Апокалиптическому пафосу Кубина и его стремлению связать текст и изображение горячо сочувствовал Кандинский. Основатель «Синего всадника» хорошо знал работы художника и упомянул их в русском варианте книги «О духовном в искусстве» (1914): «Самую реальную форму безвоздушно-удушливой реальной жизни мы находим у Чехова. Из западноевропейских художников к числу ясновидцев падения старого мира относится прежде всего полуславянин-полуавстриец Alfred Kubín. Он увлекает с непреодолимой силой в ужасную атмосферу твердой пустоты. Эта сила выливается как в его рисунках, так и в его романе “Die andere Seite”»36.
Кандинский и Кубин были знакомы со времени выставки объединения «Фаланга» в 1904 году, в 1909-м художники стали основателями Нового Мюнхенского художественного объединения. Кандинский включил рисунки Кубина в альманах «Синий всадник» и предлагал своим московским издателям выпустить русский перевод его романа37. Художник писал Кубину: «Они меня спрашивали об интересных немецких книгах, и я, разумеется, сразу назвал “Другую сторону”. Я им рассказал по возможности точно, кто такой Кубин-художник, мыслитель, человек. Мы тотчас же сошлись на том, что Ваша книга будет иметь очень большой успех именно в России»38. Кандинский прислал Кубину первый немецкий вариант книги «О духовном в искусстве»; помимо одобрения, тот предложил для исправления ошибок в немецком языке пройтись по тексту «вместе с хорошим писателем». В этом качестве Кубин посоветовал Густава Майринка, с которым затем переписывался Кандинский39. Литературные образы Кандинского также близки к теме «падения старого мира», однако русский художник идет гораздо дальше в построении художественного Апокалипсиса. Показательно, что в письме к Францу Марку художник упоминает Кубина среди любимых им художников, которые тем не менее являются его «антиподами»40.

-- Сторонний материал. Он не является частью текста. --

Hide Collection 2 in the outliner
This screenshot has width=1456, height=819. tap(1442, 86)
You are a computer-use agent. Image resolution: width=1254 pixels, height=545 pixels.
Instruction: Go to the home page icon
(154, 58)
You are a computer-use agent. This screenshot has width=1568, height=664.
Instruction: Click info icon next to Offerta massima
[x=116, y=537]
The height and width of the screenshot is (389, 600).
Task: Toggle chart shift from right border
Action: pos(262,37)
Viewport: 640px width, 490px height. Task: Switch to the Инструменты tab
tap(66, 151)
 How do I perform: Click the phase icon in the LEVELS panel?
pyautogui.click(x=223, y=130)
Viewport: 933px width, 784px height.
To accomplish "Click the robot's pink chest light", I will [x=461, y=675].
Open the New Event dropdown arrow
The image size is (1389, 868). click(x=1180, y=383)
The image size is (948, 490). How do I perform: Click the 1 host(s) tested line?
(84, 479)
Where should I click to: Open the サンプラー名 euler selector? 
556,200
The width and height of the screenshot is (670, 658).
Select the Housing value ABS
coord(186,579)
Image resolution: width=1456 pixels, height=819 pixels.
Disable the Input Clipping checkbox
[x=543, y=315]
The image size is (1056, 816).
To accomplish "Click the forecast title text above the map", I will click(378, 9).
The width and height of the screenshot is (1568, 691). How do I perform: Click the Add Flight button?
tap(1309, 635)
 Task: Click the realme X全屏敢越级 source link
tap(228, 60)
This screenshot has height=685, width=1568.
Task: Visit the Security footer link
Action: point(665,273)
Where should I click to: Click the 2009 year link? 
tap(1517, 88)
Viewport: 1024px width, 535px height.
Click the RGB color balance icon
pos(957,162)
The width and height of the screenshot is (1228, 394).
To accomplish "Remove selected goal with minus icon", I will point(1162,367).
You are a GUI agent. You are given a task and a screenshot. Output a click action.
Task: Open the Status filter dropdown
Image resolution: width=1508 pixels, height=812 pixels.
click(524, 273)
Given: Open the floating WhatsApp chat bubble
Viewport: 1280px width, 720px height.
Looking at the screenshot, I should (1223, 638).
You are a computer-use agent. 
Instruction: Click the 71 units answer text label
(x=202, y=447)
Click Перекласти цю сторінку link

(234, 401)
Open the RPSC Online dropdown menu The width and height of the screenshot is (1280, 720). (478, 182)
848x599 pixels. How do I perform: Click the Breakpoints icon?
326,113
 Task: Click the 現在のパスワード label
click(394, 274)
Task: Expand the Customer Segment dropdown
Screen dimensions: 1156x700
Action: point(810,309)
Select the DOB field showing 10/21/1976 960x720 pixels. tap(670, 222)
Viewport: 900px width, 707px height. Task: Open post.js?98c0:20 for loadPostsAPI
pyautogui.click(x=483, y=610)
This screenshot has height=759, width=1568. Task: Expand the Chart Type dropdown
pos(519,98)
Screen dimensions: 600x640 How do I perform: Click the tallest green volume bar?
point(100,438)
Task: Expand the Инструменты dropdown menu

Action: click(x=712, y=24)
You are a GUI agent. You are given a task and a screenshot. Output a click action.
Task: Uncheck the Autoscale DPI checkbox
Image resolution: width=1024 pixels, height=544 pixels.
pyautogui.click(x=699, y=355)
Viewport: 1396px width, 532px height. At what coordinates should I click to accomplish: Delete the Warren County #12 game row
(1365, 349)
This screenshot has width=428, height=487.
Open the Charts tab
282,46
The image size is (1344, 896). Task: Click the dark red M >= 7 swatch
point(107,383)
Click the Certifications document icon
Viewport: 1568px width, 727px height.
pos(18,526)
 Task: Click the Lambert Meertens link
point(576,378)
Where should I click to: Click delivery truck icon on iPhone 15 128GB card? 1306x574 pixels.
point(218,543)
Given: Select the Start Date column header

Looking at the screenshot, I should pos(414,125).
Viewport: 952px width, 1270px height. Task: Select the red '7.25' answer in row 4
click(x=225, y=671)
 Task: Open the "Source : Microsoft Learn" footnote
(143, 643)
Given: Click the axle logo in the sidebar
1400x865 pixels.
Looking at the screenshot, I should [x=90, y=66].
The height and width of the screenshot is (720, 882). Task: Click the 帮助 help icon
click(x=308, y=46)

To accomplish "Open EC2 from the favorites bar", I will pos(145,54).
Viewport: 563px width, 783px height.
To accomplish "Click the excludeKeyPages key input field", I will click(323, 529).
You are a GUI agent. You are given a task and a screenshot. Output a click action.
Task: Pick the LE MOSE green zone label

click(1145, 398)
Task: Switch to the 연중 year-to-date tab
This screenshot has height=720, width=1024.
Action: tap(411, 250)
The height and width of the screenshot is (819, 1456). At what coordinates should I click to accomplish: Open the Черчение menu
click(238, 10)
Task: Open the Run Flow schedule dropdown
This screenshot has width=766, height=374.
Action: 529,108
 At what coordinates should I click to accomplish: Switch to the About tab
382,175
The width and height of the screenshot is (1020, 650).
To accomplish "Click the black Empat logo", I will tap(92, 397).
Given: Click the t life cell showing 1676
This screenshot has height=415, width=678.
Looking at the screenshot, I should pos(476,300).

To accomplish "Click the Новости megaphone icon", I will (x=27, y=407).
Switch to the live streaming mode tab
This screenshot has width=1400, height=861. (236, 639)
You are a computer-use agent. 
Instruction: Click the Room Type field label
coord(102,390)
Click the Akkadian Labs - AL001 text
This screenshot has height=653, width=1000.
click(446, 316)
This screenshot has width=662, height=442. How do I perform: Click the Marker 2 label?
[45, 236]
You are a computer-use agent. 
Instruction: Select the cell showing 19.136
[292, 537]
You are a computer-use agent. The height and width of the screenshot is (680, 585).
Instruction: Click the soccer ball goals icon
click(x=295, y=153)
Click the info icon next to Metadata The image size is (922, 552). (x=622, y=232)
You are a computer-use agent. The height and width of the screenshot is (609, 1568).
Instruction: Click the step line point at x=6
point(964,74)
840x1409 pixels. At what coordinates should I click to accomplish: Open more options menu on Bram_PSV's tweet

Кандинский начал писать небольшие театральные сцены и стихотворения в прозе около 1909 года, в период формирования «предабстрактного» метода в его живописи и графике41. Эти тексты показывают путь мироздания от рая и детского состояния человечества к космической катастрофе и прорыву в новый духовный мир. Ранний сценический набросок под названием «Райский сад» написан по одноименной сказке Андерсена. В этой сказке принц, ищущий дорогу в Райский сад, попадает в пещеру к Матери ветров, и Восточный ветер ведет его оттуда дорогой испытаний. После воздушного перелета они следуют такой страшной и извилистой пещерой, что герой восклицает «мы идем в Райский сад дорогой Смерти», и не получает ответа. Сад с великолепными растениями находится на острове; там, в прозрачном замке Феи, стояло «могучее дерево, покрытое зеленью, в которой сверкали большие и маленькие золотистые, как апельсины, яблоки. То было дерево познания добра и зла, плодов которого вкусили когда-то Адам и Ева. С каждого листика капала блестящая красная роса, – дерево точно плакало кровавыми слезами». Печальные символы этого Рая дополняются условием, которое ставит Фея – она будет сто лет подряд, каждый вечер манить к себе принца, а он должен сопротивляться искушению, иначе будет изгнан и сад уйдет еще глубже в землю. Так и происходит, и, оказавшись снова в пещере ветров, герой видит Смерть, которая обещает ему испытания и в земной жизни: «Я приду за ним в тот час, когда он меньше всего будет ожидать меня, упрячу его в черный гроб, поставлю себе на голову и отнесу его вон на ту звезду, где тоже цветет Райский сад; если он окажется добрым и благочестивым, он вступит туда, если же его мысли и сердце будут по-прежнему полны греха, гроб опустится с ним еще глубже, чем опустился Райский сад»42.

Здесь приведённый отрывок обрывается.